The measure for “knowledge of disease” had 5 items. Four of the items had multiple coded responses and one had a response scale “Yes and No”. Items included: Have you ever (previously) heard of your illness/condition prior to diagnosis? What do you believe to be the basis of your illness? The measure for “perception of disease” consisted of 6 items. Two of the items had a “Yes or No” response scale while the rest had multiple coded responses. Some of the items included: What do you perceive others think of you and your illness?
Nafkam International Complementary and Alternative Medicine Questionnaire (I-CAM-Q) was used to assess contemporary and alternative medicine use among patients [17]. The questionnaire has 4 sections, namely the facilities of health care providers visited, complementary and/or alternative treatments received, use of herbal medicine and dietary supplements and use of various self-help practices.

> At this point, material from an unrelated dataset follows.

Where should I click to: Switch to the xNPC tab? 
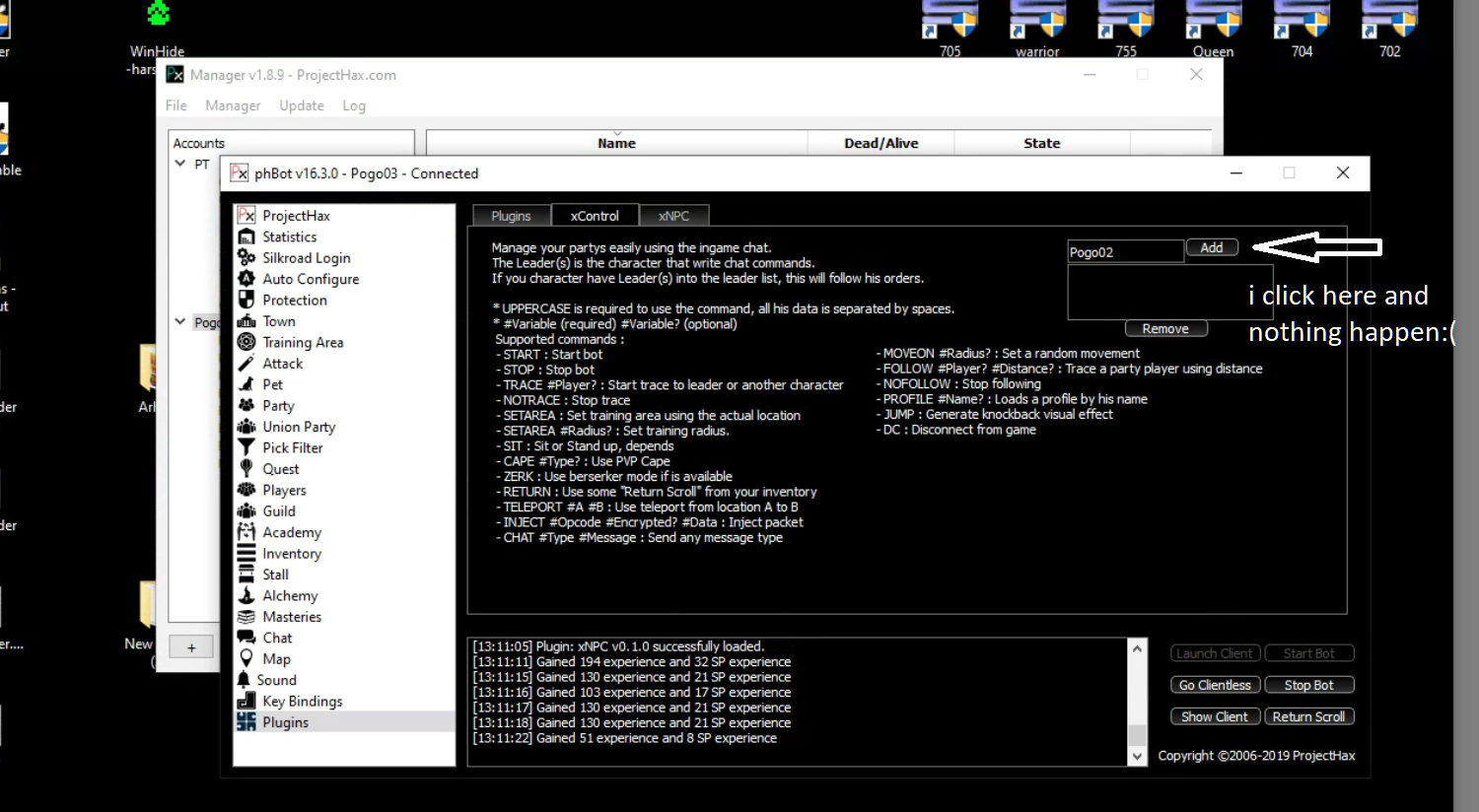tap(673, 215)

Qualitative data was collected by clinical psychologists trained in qualitative methodology, as a second arm of the study to enable further exploration of questions not easily answered by the quantitative methods and record perceptions of the participants in the context of culture [18]. A semi-structured interview guide designed for a focus group discussion and in-depth interviews was used and each interview lasted between 40–50 minutes. The interview guide had open-ended questions with probes and comprised five domains: knowledge, belief, attitudes/practices, stigma and general impact of ARDs on patient. The interview guide was pre-tested using 4 dialysis-dependent, chronic kidney disease patients for validity. The language and content of the guide were reviewed after pilot testing for easy understanding and administration during data collection. The interviews were audio-recorded and transcribed for analysis. See Supporting information for the Interview guide (S2 Appendix).
Data analysis
Quantitative analysis.
Data collected were entered and cleaned using SPSS version 22.0. Data analyses were conducted using Stata version 15 (StataCorp, College Station, TX, USA). Descriptive statistics were used for frequency counts and percentages of participant characteristics. The p-values of Chi square and Fisher’s exact tests of association were recorded for the association between the socio-demographic variables, knowledge and perception. Student t-tests were used to assess differences in duration of experiencing symptoms as well as delay in diagnosis, across socio-demographic characteristics and diagnoses. Logistic regression models were used to determine significant predictors of knowledge and access to health care. Statistical significance was determined at 95% confidence level (S3 Appendix).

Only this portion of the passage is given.